Auch für ihn muss ein Nachfolger gesucht werden. Noch ist der Eigentümer allgegenwärtig, regiert sein Imperium bis ins Detail, oft von der Ferne in seiner Zentrale in Norderstedt. Möglicherweise haben unterschiedliche Auffassungen über Führungsstile dazu geführt, dass der Kaffeeröster zu einem Unternehmen mit vielen Wechseln in der Chefetage wurde.
Bei Gebrauchsartikeln wird Tchibo von vielen Seiten bedrängt
Vor den Personalwechseln der Führungsebene wurden zahlreiche Prozesse und Strukturen im Unternehmen untersucht. Nun erhofft sich der Kaffeeröster schnellere Entscheidungen und mehr Kundennähe. Doch Tchibo wird von vielen Seiten bedrängt.
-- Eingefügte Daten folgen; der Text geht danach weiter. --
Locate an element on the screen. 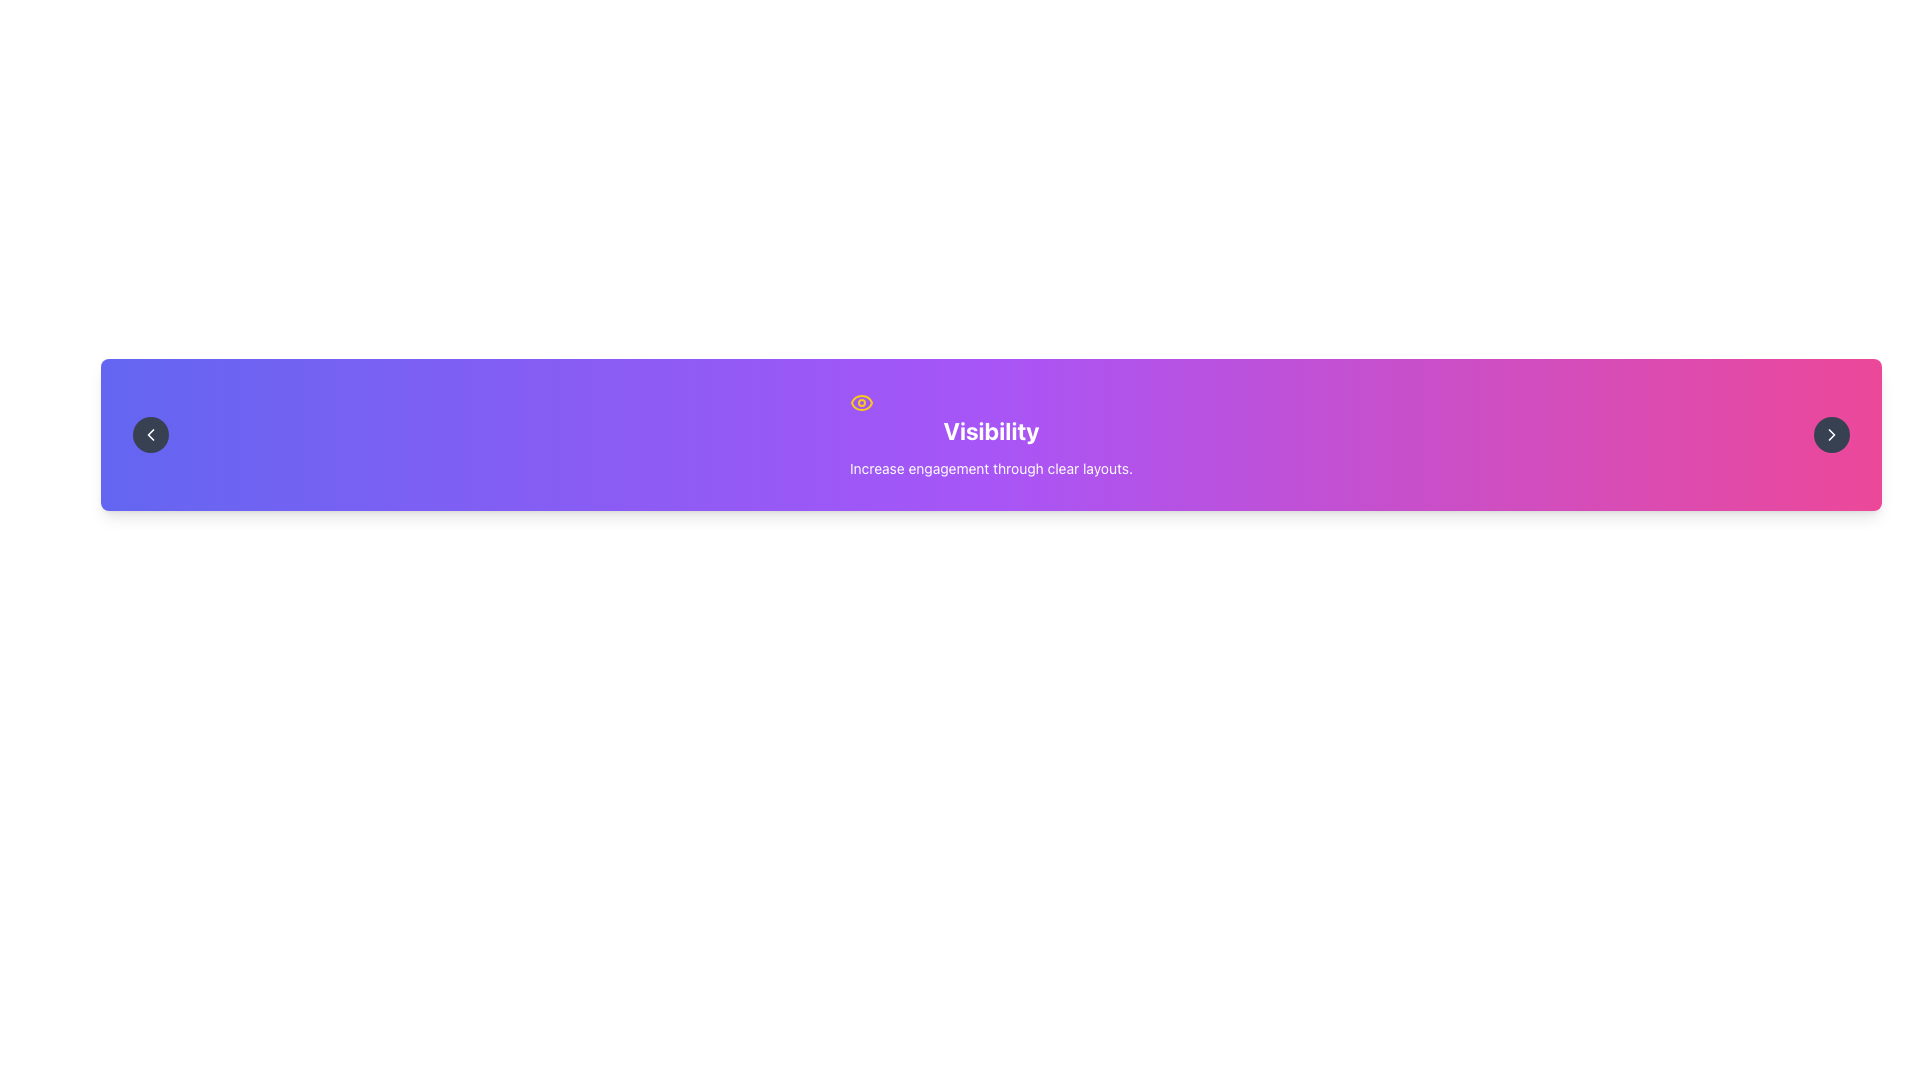 Image resolution: width=1920 pixels, height=1080 pixels. the circular button with a dark gray background and white leftward chevron icon is located at coordinates (149, 434).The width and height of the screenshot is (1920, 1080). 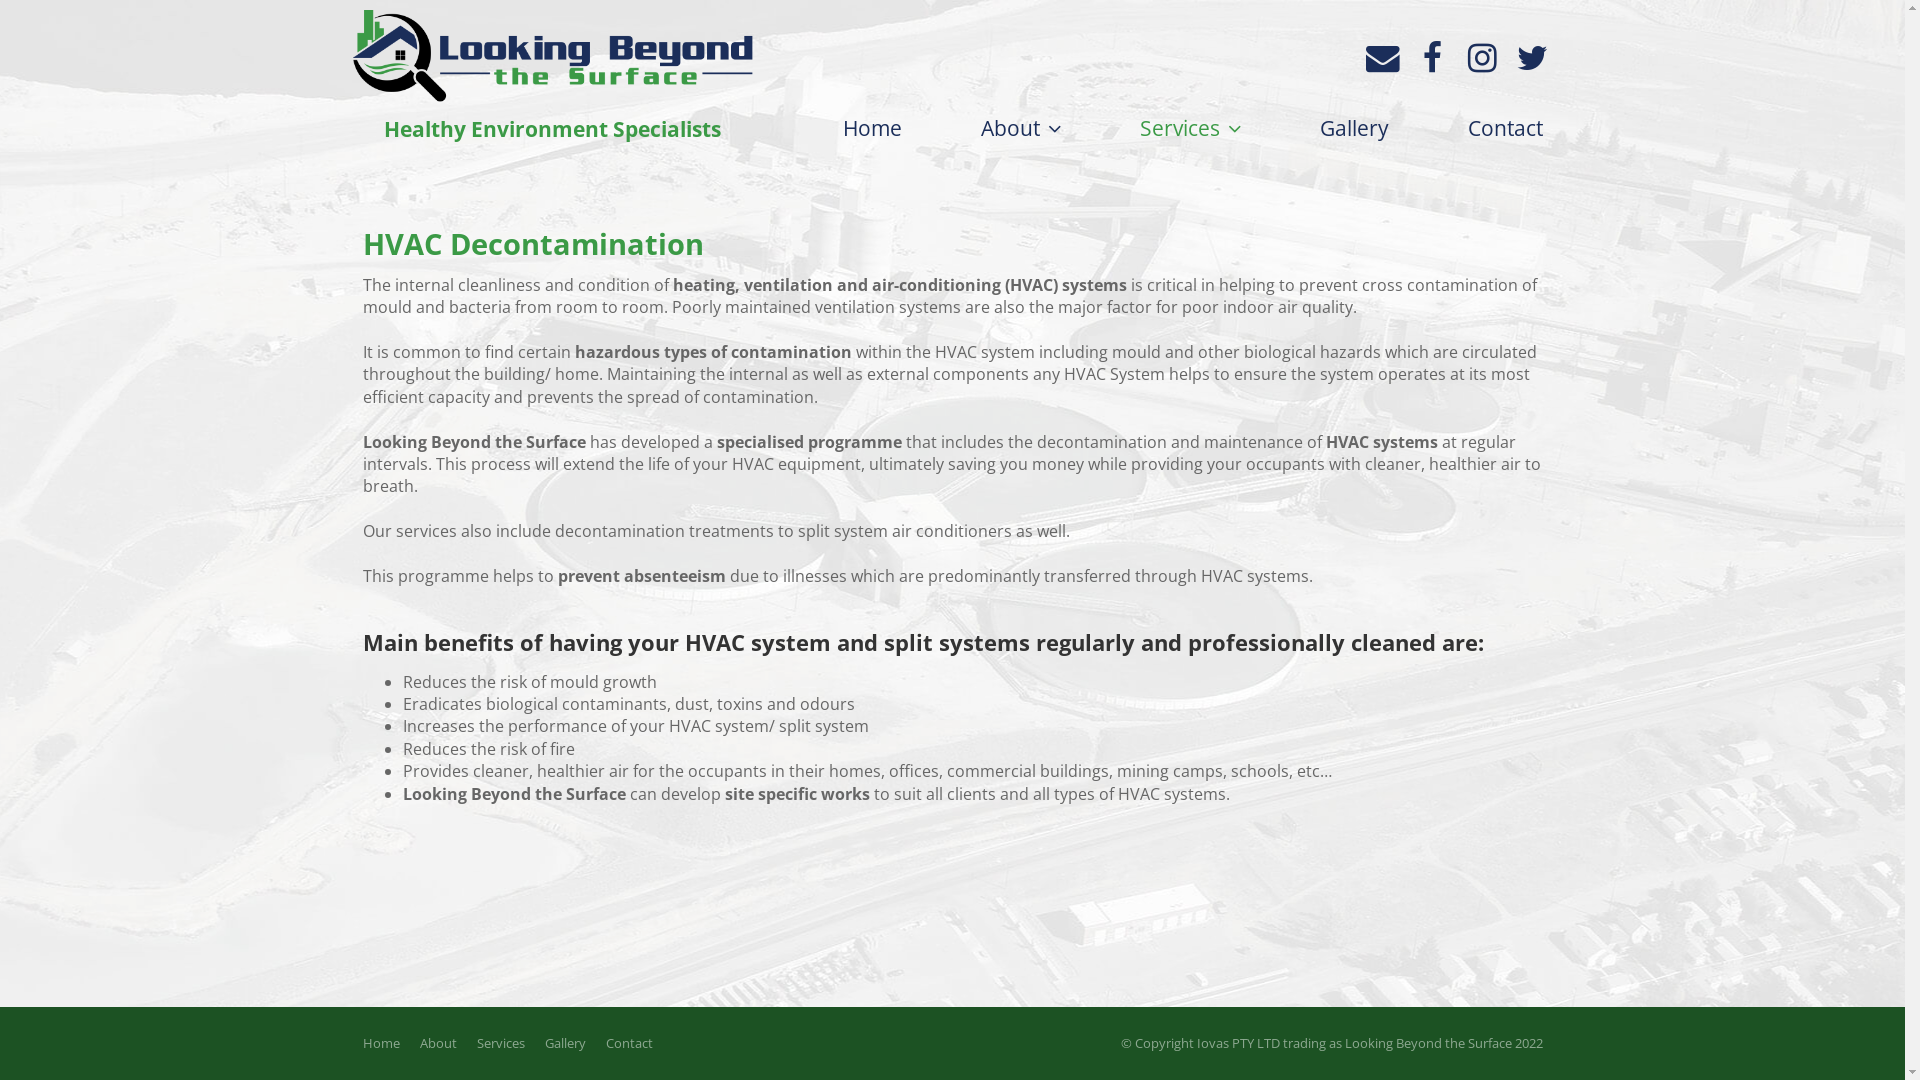 I want to click on 'Home', so click(x=831, y=127).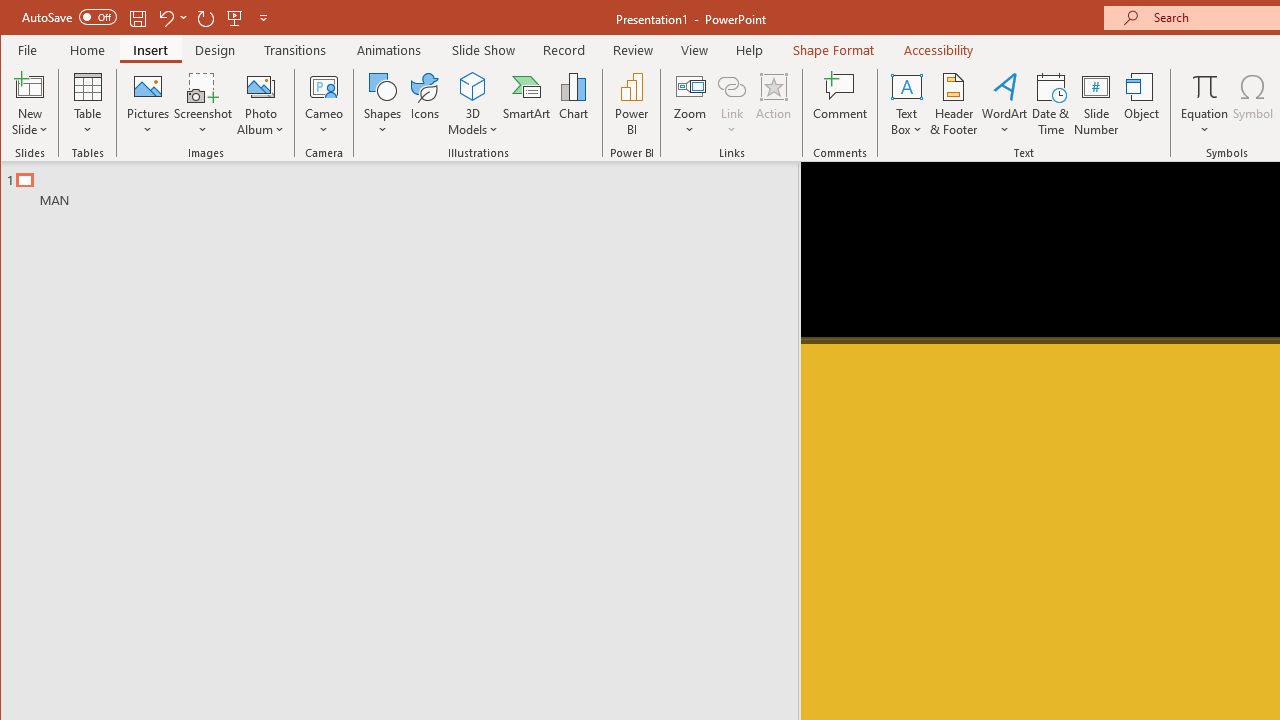 Image resolution: width=1280 pixels, height=720 pixels. I want to click on 'Photo Album...', so click(260, 104).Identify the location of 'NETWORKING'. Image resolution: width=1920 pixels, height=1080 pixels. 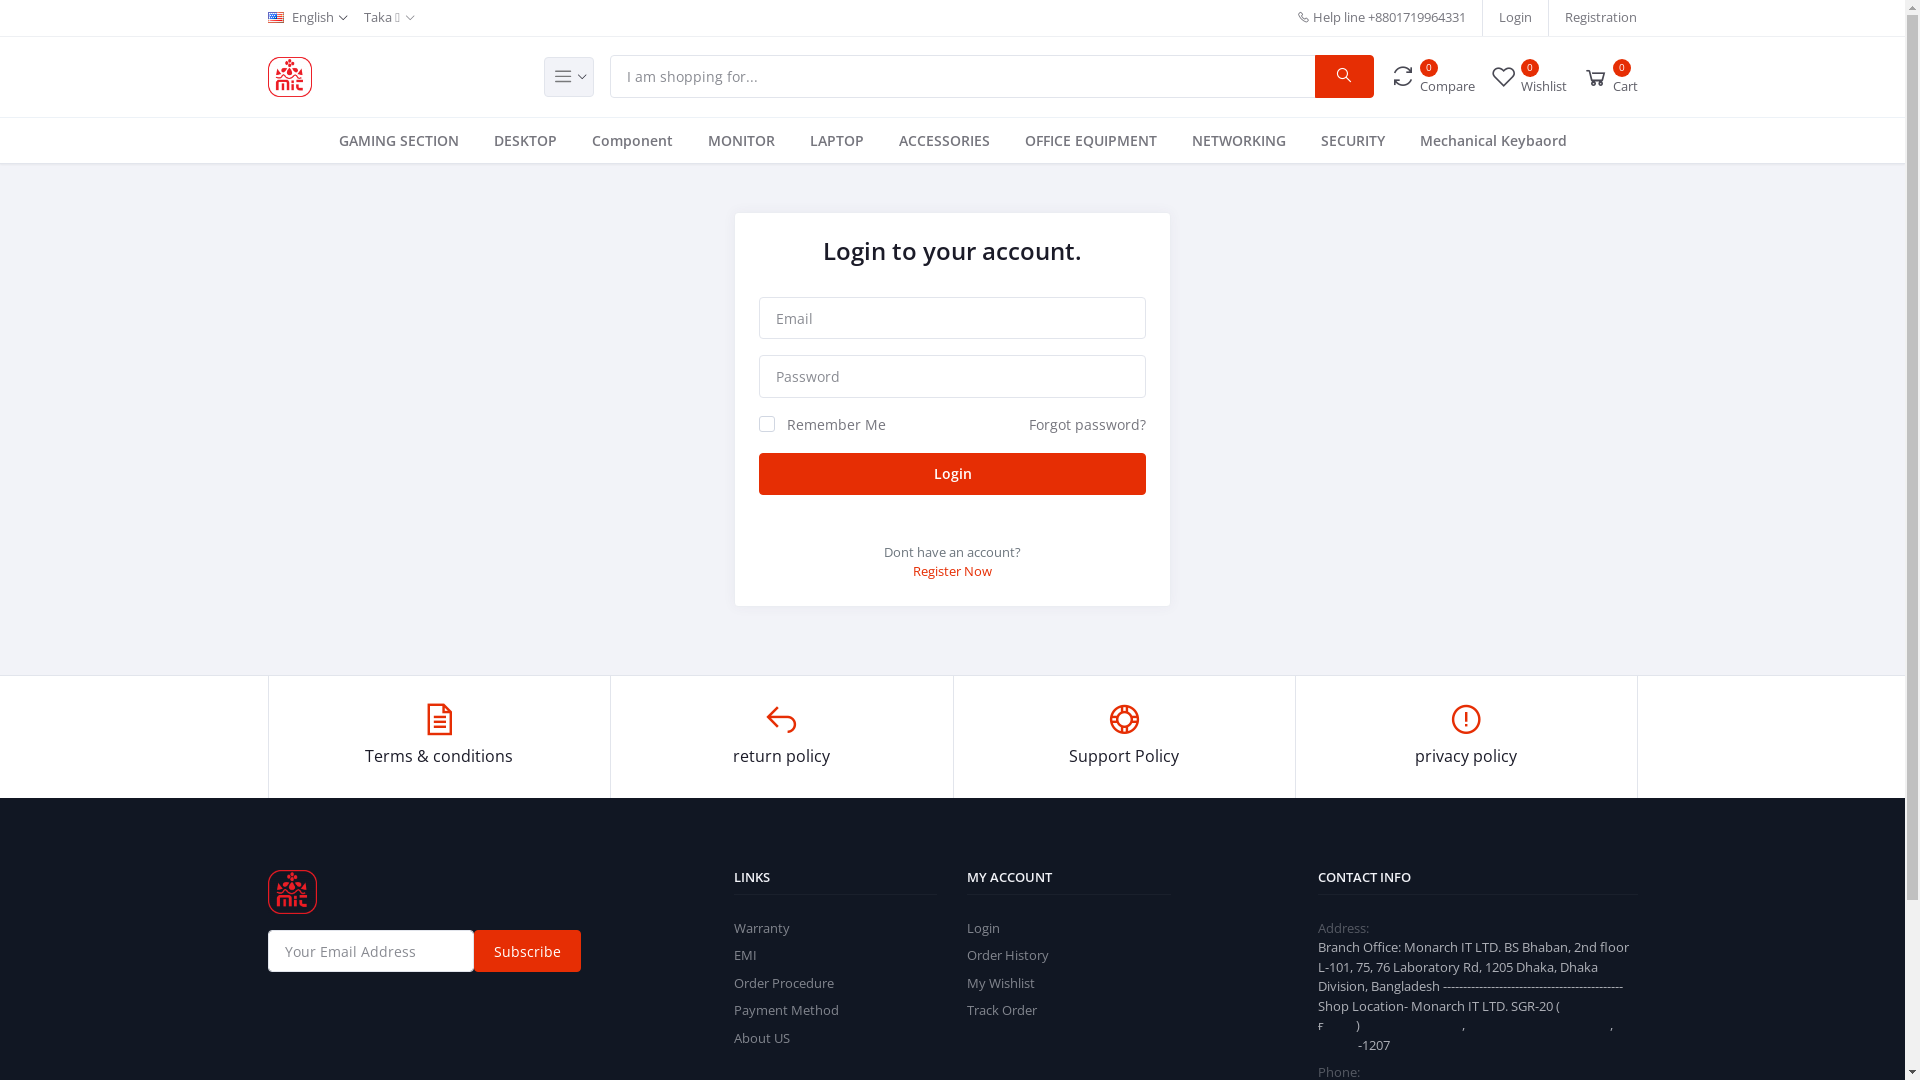
(1237, 139).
Vor allem im Bereich Non-Food, also den Gebrauchsartikeln, die Tchibo jede Woche neu in die Filialen bringt, gibt es immer mehr Nachahmer, die das Unternehmen unter Druck setzen. Das Risiko, Fehler in diesem Geschäft zu machen, ist zudem sehr hoch. Wenn der Kaffeeröster etwa im September Regenjacken oder Schirme in seinen Filialen anbietet und das Wetter schön bleibt, dann bleiben die Artikel Ladenhüter. Wenn es zwei oder drei Wochen später ständig regnet, sind die Waren dagegen bereits im preisgünstigeren Prozente-Shop des Unternehmens erhältlich. Und das schmerzt das Unternehmen und schmälert den Gewinn für die Hamburger Kaufmannsfamilie.